— Fragmento citado —
En efecto, el lenguaje es un artefacto de un poder tal que puede servir tanto para generar el mayor de los daños como para provocar la más intensa felicidad (que se lo pregunten, si no, a los enamorados), que tanto permite iluminar la realidad, contribuyendo a hacerla más inteligible (cómo no recordar aquí el “¡Inteligencia!, dame el nombre exacto de las cosas! / ... Que mi palabra sea la cosa misma, creada por mi alma nuevamente”, de Juan Ramón Jiménez), como puede oscurecerla por completo, lo que sucede cuando caemos presos de las mil formas de embrujo del lenguaje.

Para nuestra desgracia, es de esto último de lo que resulta más fácil encontrar ejemplos. El lenguaje político, utilizado tanto por los representantes de los ciudadanos como por los medios de comunicación, es fuente casi inagotable de ilustraciones al respecto. Pensemos en la cantidad de ocasiones en las que aceptamos acríticamente la valoración que desliza una expresión que viene cargada de connotaciones (que estas sean positivas o negativas es en cierto modo lo de menos). Así, en momentos en los que las circunstancias parecen obligar a que las fuerzas políticas se sienten a dialogar es frecuente que alguien saque a relucir, obviamente para rechazarla, la expresión “líneas rojas”, dando por descontado que aquel que ose plantear alguna está acreditando por este solo hecho su intransigencia y escasa disposición al diálogo.

Pero el supuesto está lejos de ser obvio. ¿O acaso alguien consideraría una línea roja afirmar que hemos de organizar nuestra convivencia en el marco del respeto a los derechos humanos? En el bien entendido de que, además, defender un tal marco no implica en absoluto resistirse a modificarlo: podemos ampliar o modular los derechos, aunque siempre bajo la premisa de que es solo su negación lo que nos resulta inaceptable. Sin embargo, no faltan entre nosotros los que consideran, por ejemplo, que la propuesta de que el diálogo político únicamente puede transcurrir en el marco del respeto a la legalidad constituye un apriorismo (una línea roja) inaceptable, que delataría según ellos la estrechez mental y el dogmatismo de quien sostiene semejante cosa. Pero ninguno de estos peligros debería hacernos olvidar que la palabra es también precisamente la mejor herramienta de la que disponemos para sortearlos y, a continuación, empezar a construir entre todos el modelo de sociedad en el que queremos vivir o, si se prefiere, el ideal de vida buena que estamos dispuestos a perseguir. No otra cosa, en definitiva, debería ser la política. Por eso, sostener que ha llegado la hora de la política es un sinónimo de afirmar que ha llegado la hora de la palabra. De la buena palabra, claro está, de la palabra que ilumina y no de la que oscurece, de la palabra que nos ayuda a vivir juntos y no de la que legitima el rechazo del otro.

Nadie ha dicho que vaya a ser una tarea fácil. Nuestra sociedad está fuertemente emotivizada, y nada hay de casual en dicha deriva. En tiempos de incertidumbre como los que nos está tocando vivir, definitivamente abandonados todos los grandes relatos que antaño nos cobijaban, los sentimientos han venido a sustituir a las convicciones. Sabíamos, porque nos lo dejó dicho Marcel Proust (y Miguel Ángel Aguilar ha hecho suya la tarea de recordárnoslo), que hay convicciones que crean evidencias. Lo nuevo de nuestro tiempo es que esa tarea de producción de evidencias la han asumido los sentimientos. Ellos parecen haber pasado a ser para muchos el único lugar seguro, el único lugar a salvo del cuestionamiento permanente de todo.

— Datos proporcionados —
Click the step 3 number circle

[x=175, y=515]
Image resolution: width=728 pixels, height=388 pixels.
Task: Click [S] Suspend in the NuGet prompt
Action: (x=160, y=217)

— Tareas pendientes —
• 1. Enumera todas las personas que aparecen mencionadas por su nombre en el fragmento sobre el lenguaje y la política.
• 2. Responde, por favor, estas preguntas sobre el fragmento acerca del lenguaje y la política:
(a) ¿Qué expresión se saca a relucir con frecuencia cuando las fuerzas políticas parecen obligadas a sentarse a dialogar?
(b) ¿De qué afirmación se dice que es sinónimo sostener que ha llegado la hora de la política?
(c) ¿Qué han venido a sustituir los sentimientos en tiempos de incertidumbre?
• 3. Prolonga el fragmento sobre el lenguaje y la política a partir de su última oración.

— Resultados por tarea —
• 1.
- Juan Ramón Jiménez
- Marcel Proust
- Miguel Ángel Aguilar

• 2.
(a) La expresión "líneas rojas".
(b) De afirmar que ha llegado la hora de la palabra.
(c) Las convicciones.

• 3.
Pero los sentimientos no pueden constituir por definición la última instancia. Porque lo que nos hace propiamente seres humanos no es que experimentemos sentimientos o pasiones, sino que seamos capaces de gobernarlas. Se ha jaleado en exceso desde hace ya un tiempo esta dimensión emocional, como si dicho registro fuera un valor en sí mismo, un valor incuestionable. No deja de ser curioso que se hable tanto últimamente en ciertos ámbitos de inteligencia emocional y de la necesidad de educar las emociones, y que, no obstante, no le pongamos el menor reparo a ese registro, y lo aceptemos sin más tal como se da, cuando afecta a los nuestros. En el fondo, aunque no nos atrevamos a explicitarlo, el convencimiento que parece subyacer a esta actitud es el de que las emociones que necesitan ser educadas son siempre, por definición, las de los demás.

No cabe, en ese sentido, mayor elogio de la palabra que este: la última instancia de la argumentación solo la puede constituir la palabra misma. O, dicho de una manera un tanto redundante, la última palabra le ha de corresponder siempre a la palabra misma. De ahí que no haya mayor rechazo de la política que el que representa negarse a escuchar la palabra del otro, ni mayor contradicción que la de unos representantes políticos en sede parlamentaria ahogando con sus gritos y abucheos la intervención de un adversario. No se trata, por tanto, de reincidir en viejas y probablemente inanes contraposiciones entre razón y emociones. Porque el lenguaje es ya, en sí mismo, la materialización de la razón. Y si alguien contraargumentara que hay muchos usos del lenguaje, la respuesta inevitable sería la de que también la razón se dice de muchas maneras. En todo caso, es en la palabra donde se pone a prueba el valor de cualquier propuesta.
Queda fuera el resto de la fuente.